Harnessing Ceph S3 with Kubernetes: An Operator Solution

Photo by Sixteen Miles Out on Unsplash
Introduction
Ceph & Rados Gateway
Ceph is an open-source, distributed storage system designed for scalability and reliability, providing unified solutions for block, file, and object storage under a single platform. At its core lies the Reliable Autonomic Distributed Object Store (RADOS), which ensures data is stored fault-tolerant across multiple storage devices.
Ceph RGW (Rados Gateway) is an integral part of Ceph that offers object storage accessible via RESTful APIs, compatible with Amazon S3 and OpenStack Swift protocols. By leveraging Ceph's distributed architecture, RGW provides a scalable, high-performance platform for storing and retrieving unstructured data such as images, videos, and backups. It is a crucial component for applications demanding highly available and scalable object storage solutions.
OK! What is the problem?
Nowadays, many private cloud providers utilize Ceph and RGW to deliver S3-compatible storage for their users. However, when it comes to the production usage under many users' demand, you (as the cloud administrator) end up with many requests inquiring about S3 user, bucket, and quota management, which can be overwhelming:
Create or delete my user on S3
Increase or decrease my user quota
Create or delete a bucket
Create sub-users and give fine-grained access to my bucket
Nevertheless, we propose a Kubernetes-native solution to enable users to handle such inquiries independently, with less burden on administrators and more capability with users.
Kubernetes Operators
Kubernetes Operators automate application management in Kubernetes environments. They utilize the Operator SDK for development, simplifying, creating, and managing these operators by encapsulating operational knowledge into code. This approach efficiently manages complex applications, significantly enhancing automation and operational efficiency. By extending Kubernetes' capabilities with custom resources, Operators offer a powerful method for automating deployment, scaling, and management tasks, streamlining the lifecycle of distributed systems.
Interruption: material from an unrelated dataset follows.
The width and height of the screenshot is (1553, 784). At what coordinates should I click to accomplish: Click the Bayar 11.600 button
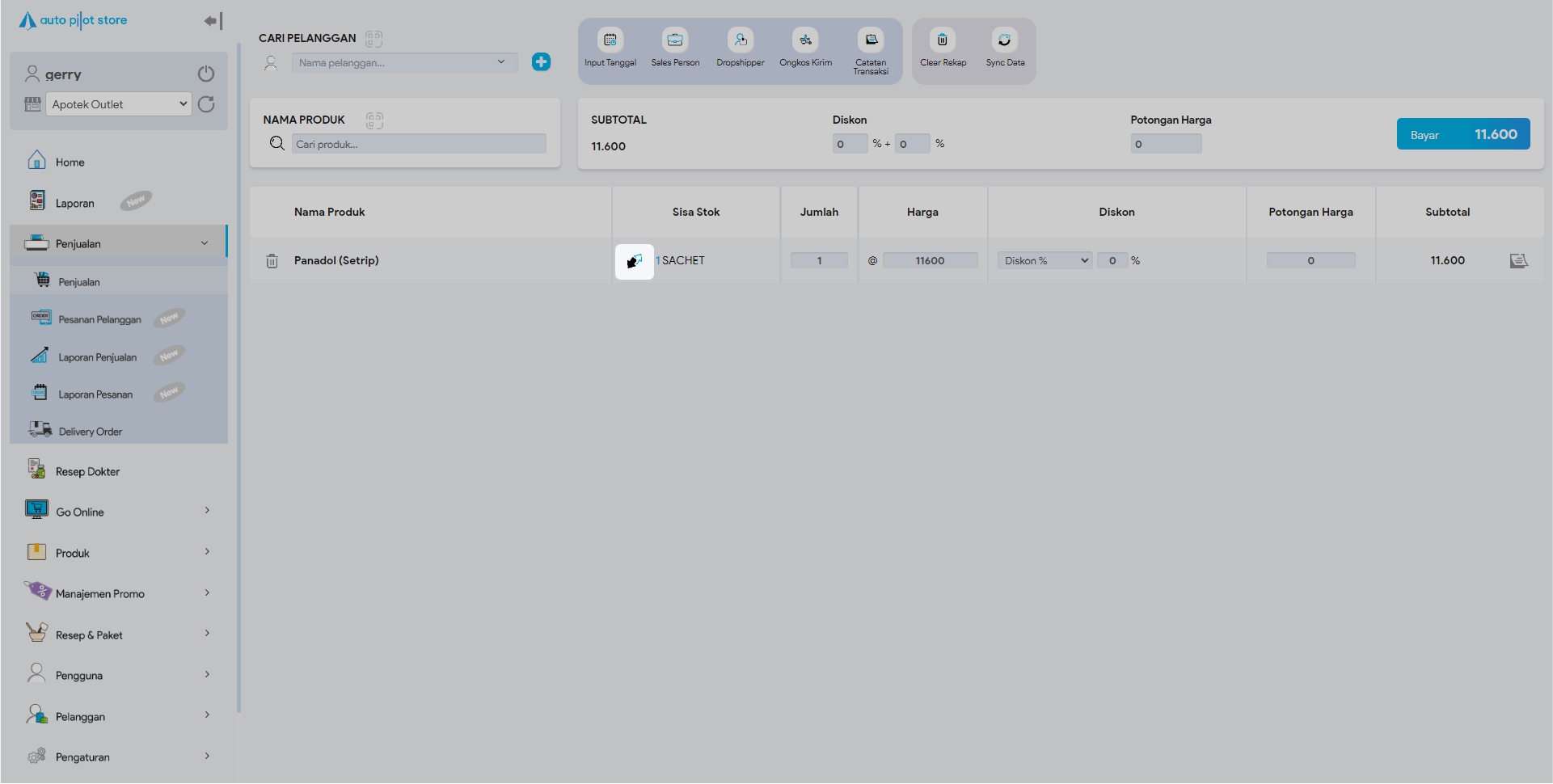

Enough! What is your solution?
We have developed the Ceph S3 Operator, an open-source Kubernetes operator crafted to streamline the management of S3 users and buckets within a Ceph cluster environment. After installation, users can provision their S3User or S3Bucket with the Kubernetes objects, enabling them to utilize GitOps solutions like ArgoCD to manage S3 users or buckets.
Features
S3 User Management
Bucket Management
Subuser Support
Bucket policy Support
Quota Management
Webhook Integration
E2E Testing
Helm Chart and OLM Support
Ceph S3 Operator vs. COSI
When managing users and buckets via Kubernetes Custom Resource Definitions (CRDs) on Ceph storage with an S3-compatible API, you may come across the Container Object Storage Interface (COSI) as an alternative solution. This raises the question: Why did we choose to develop a new operator from scratch instead of utilizing the COSI standard or its implementations? Although COSI offers similar features, it has some significant limitations. COSI currently lacks support for essential features such as quota validation and bucket access policies, which are crucial for many teams to manage and control their storage resources effectively. By developing a dedicated operator, we aim to provide a more flexible and feature-rich solution that caters to a wider range of organizational needs.
Prerequisites
Kubernetes v1.23.0+
Ceph v14.2.10+: prior Ceph versions don't support the sub-user bucket policy. Nevertheless, other features are expected to work correctly within those earlier releases.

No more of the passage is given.